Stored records
☆ ☆ ☆
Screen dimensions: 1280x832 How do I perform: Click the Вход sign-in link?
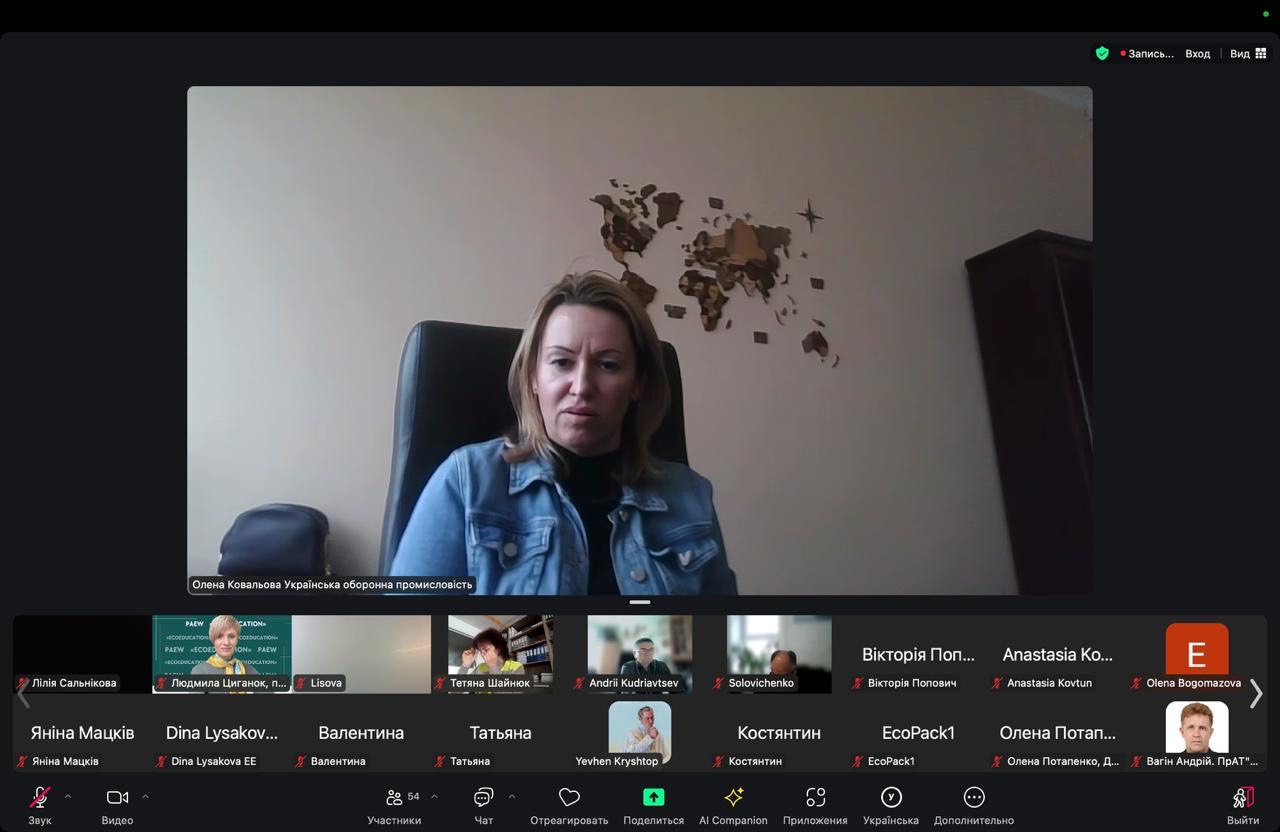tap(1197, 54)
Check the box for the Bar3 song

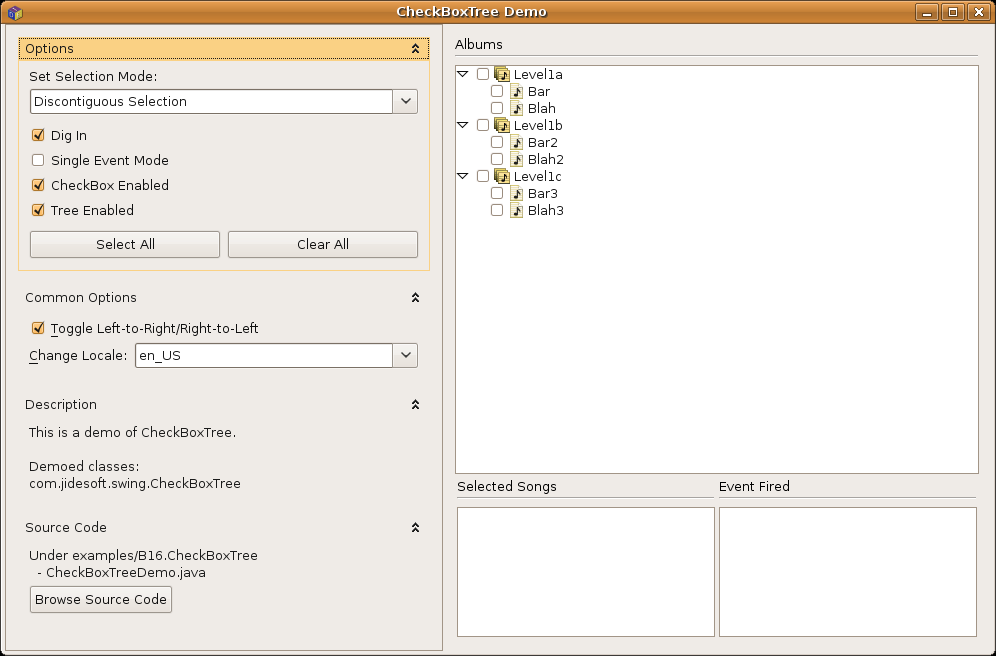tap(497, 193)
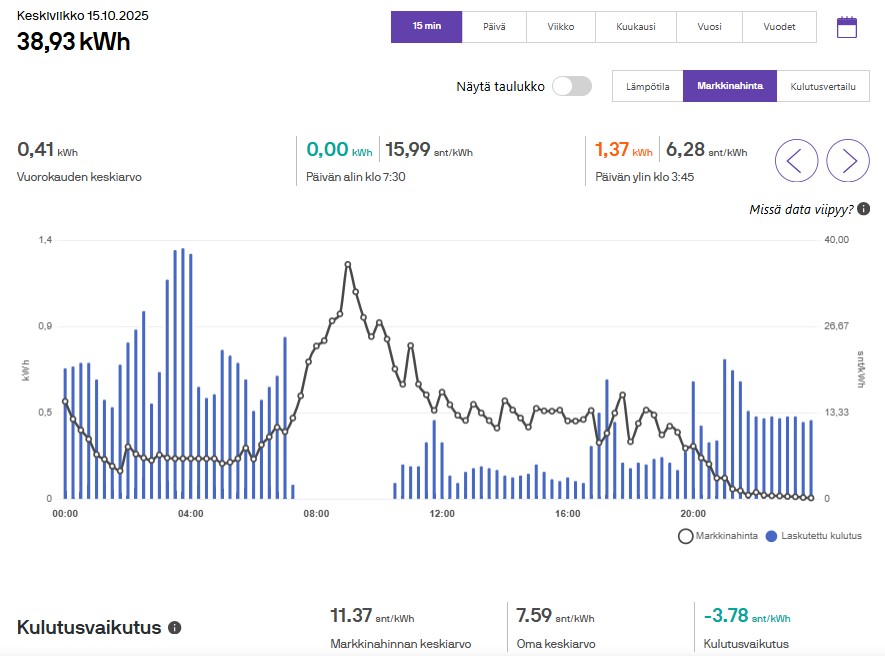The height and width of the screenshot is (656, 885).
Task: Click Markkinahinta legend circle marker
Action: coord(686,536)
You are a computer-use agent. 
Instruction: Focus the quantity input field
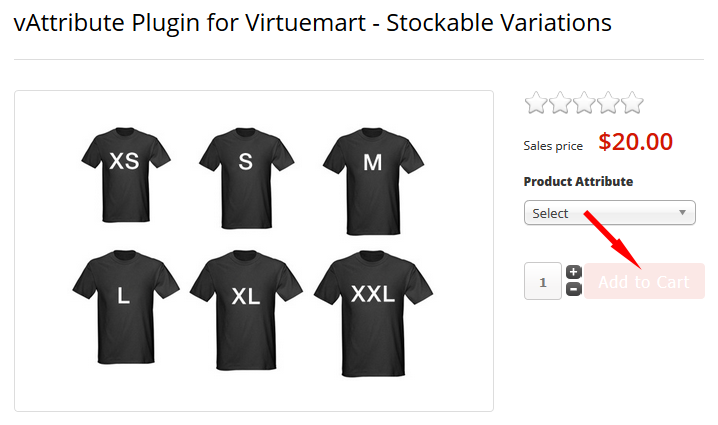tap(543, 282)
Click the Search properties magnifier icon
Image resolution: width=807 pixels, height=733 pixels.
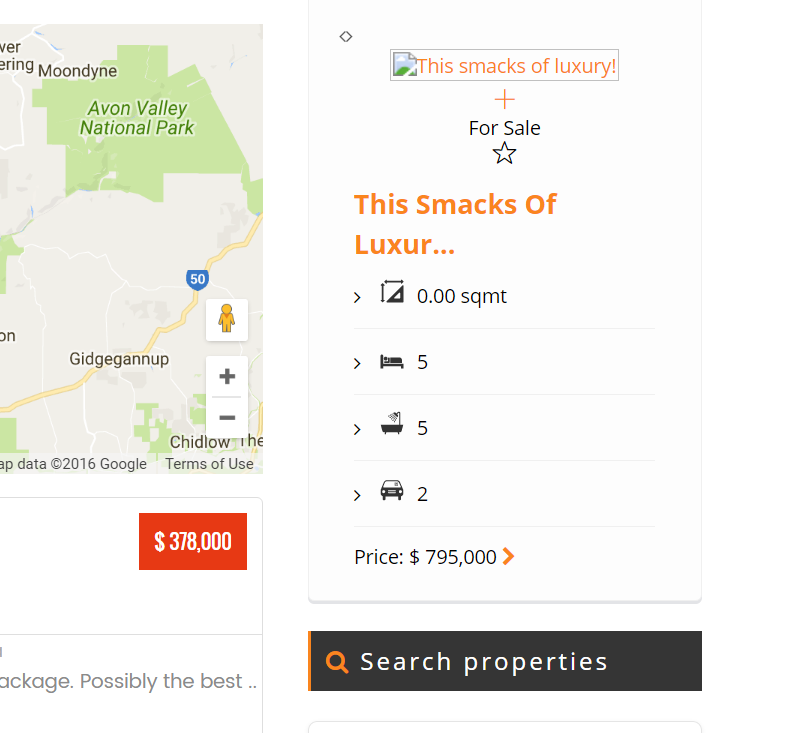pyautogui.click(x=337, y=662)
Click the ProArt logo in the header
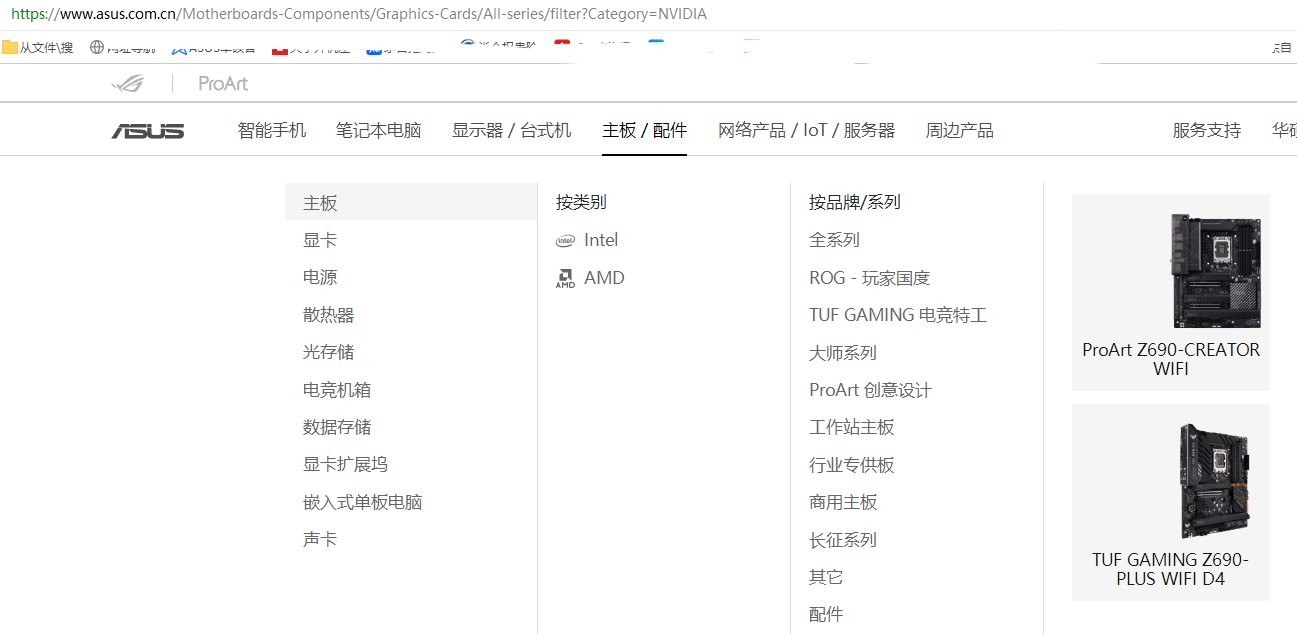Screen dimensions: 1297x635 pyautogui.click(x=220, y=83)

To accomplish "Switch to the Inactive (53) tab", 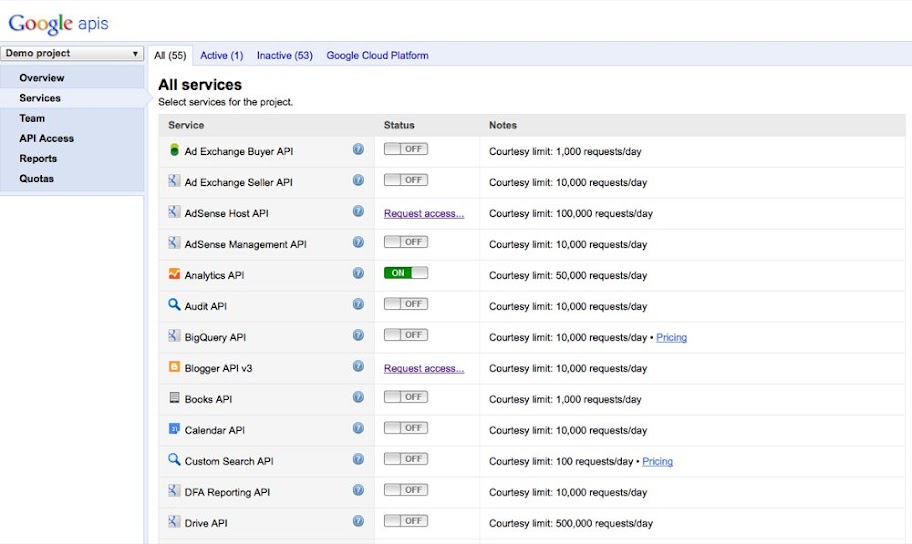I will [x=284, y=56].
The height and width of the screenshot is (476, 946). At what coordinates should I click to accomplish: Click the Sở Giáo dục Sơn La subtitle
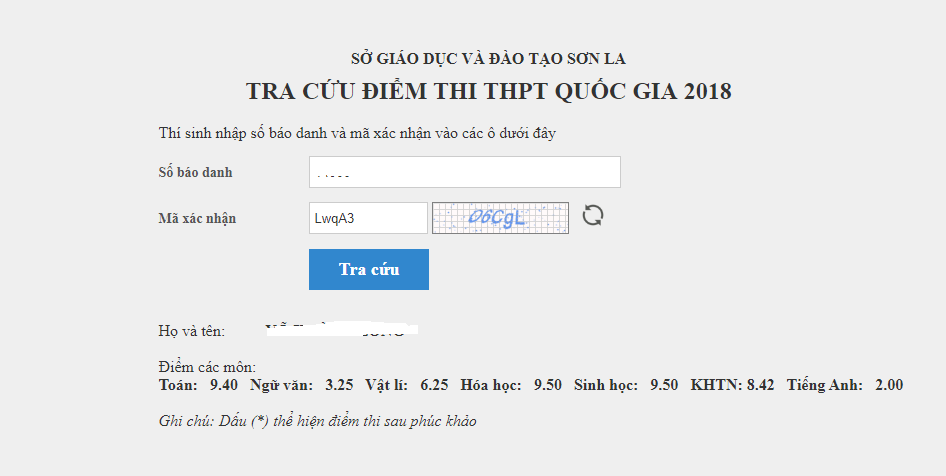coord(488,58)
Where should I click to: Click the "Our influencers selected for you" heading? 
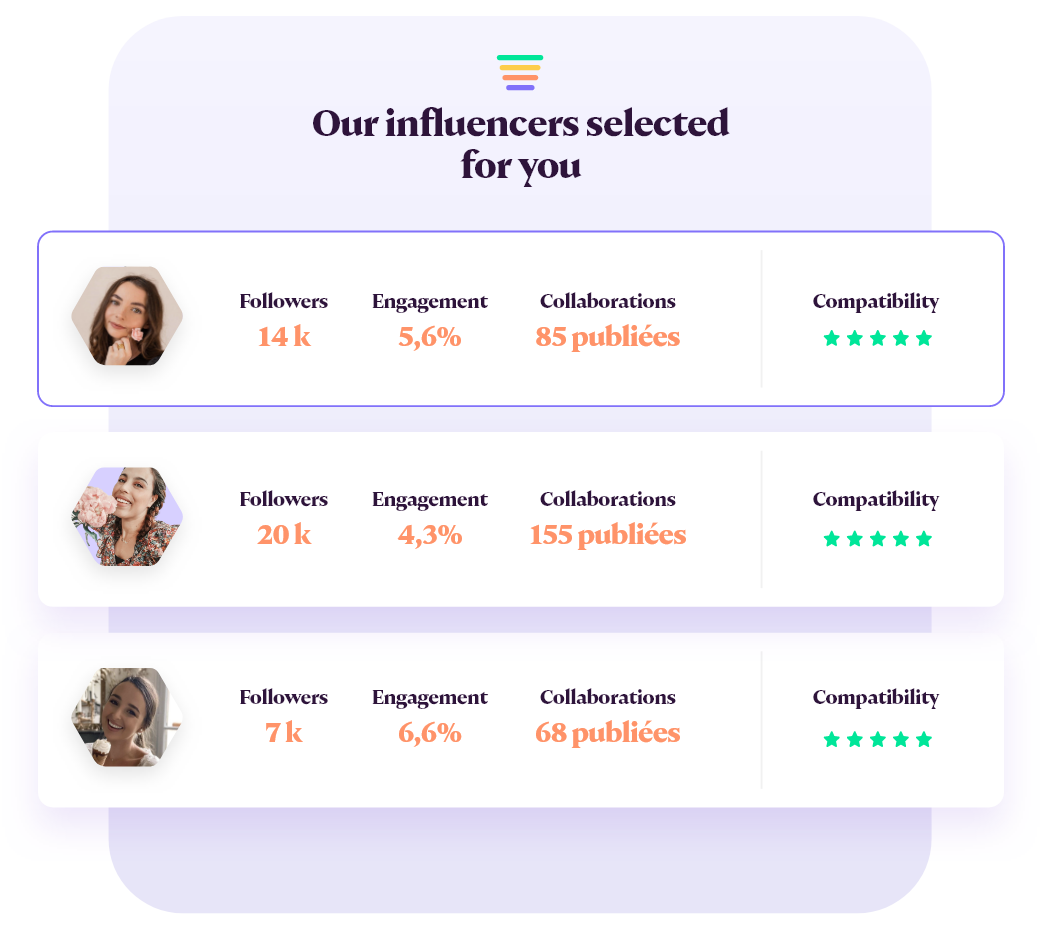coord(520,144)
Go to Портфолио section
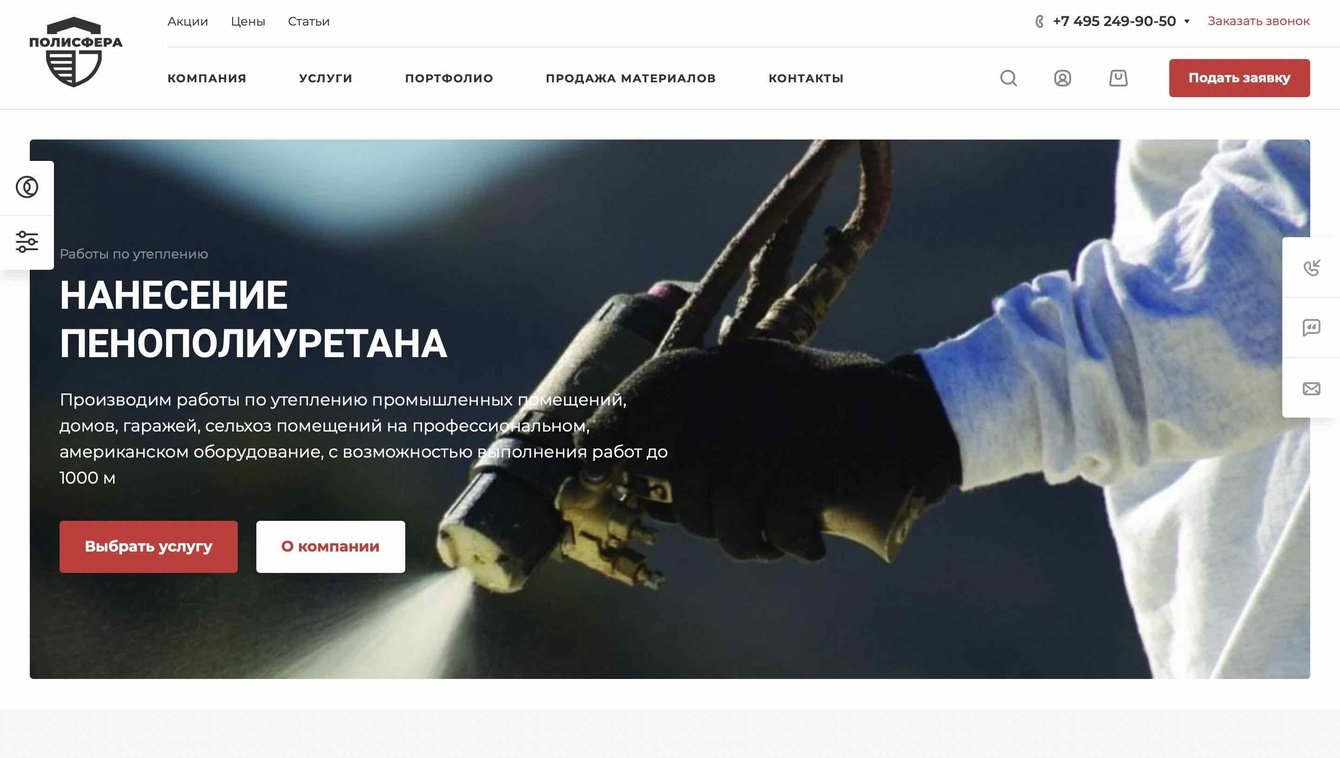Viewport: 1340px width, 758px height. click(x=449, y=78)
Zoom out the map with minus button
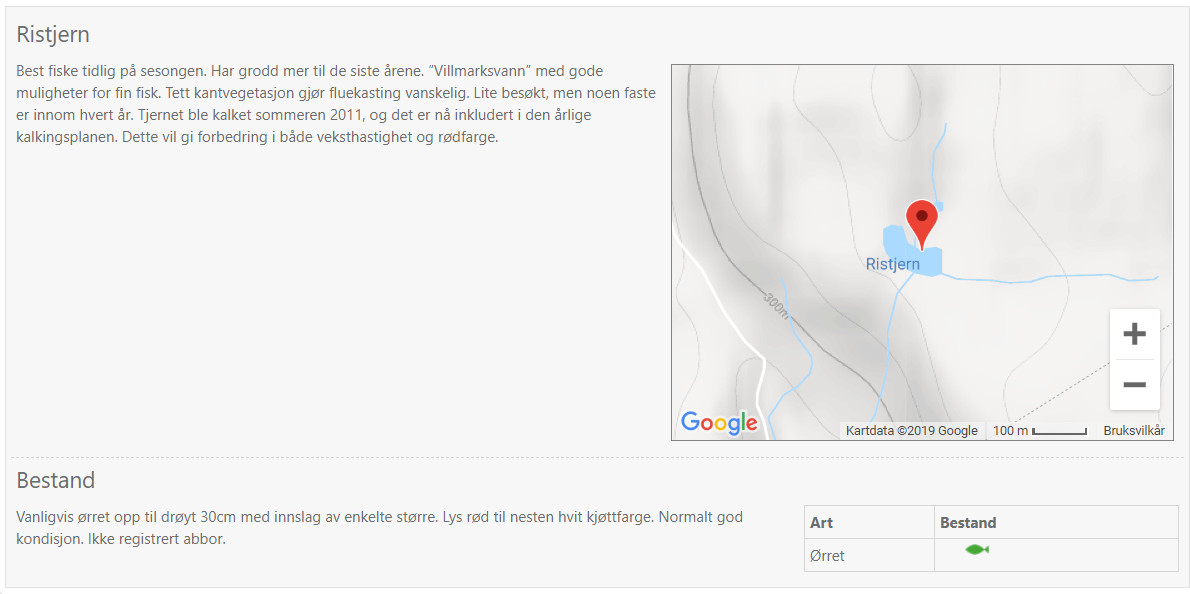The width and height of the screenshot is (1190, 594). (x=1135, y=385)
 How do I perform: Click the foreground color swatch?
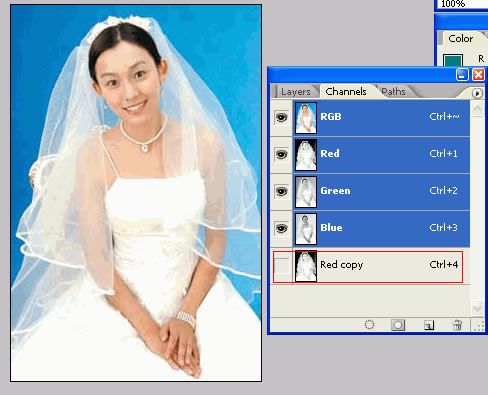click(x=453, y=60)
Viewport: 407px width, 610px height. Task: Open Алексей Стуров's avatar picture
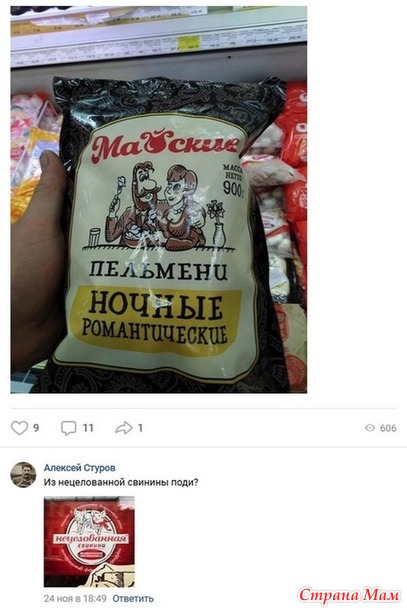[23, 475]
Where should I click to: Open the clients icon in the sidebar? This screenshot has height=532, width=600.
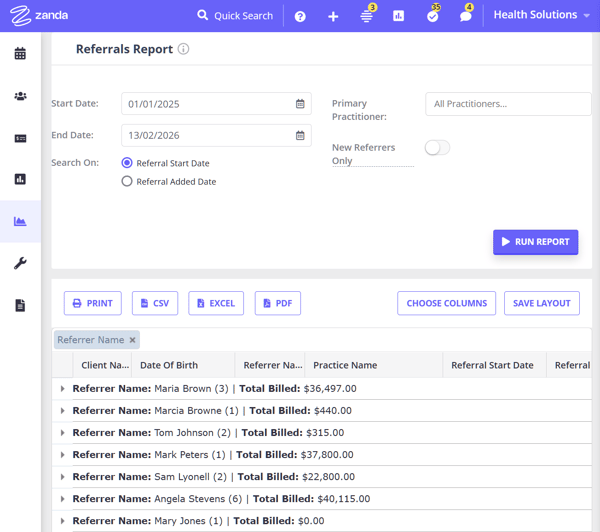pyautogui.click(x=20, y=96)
☆ ☆ ☆
There should be an exact restatement of the lines from the line with "Go to Портфолио section" through the last line of the entries above, and no pictures in it.

Go to Портфолио section
Viewport: 1340px width, 758px height. click(x=449, y=78)
Zoom out the map with minus button
The width and height of the screenshot is (1190, 594). (x=1135, y=385)
 How do I perform: Click the foreground color swatch?
click(x=453, y=60)
Viewport: 407px width, 610px height. Task: Open Алексей Стуров's avatar picture
[23, 475]
Where should I click to: Open the clients icon in the sidebar? This screenshot has height=532, width=600.
pyautogui.click(x=20, y=96)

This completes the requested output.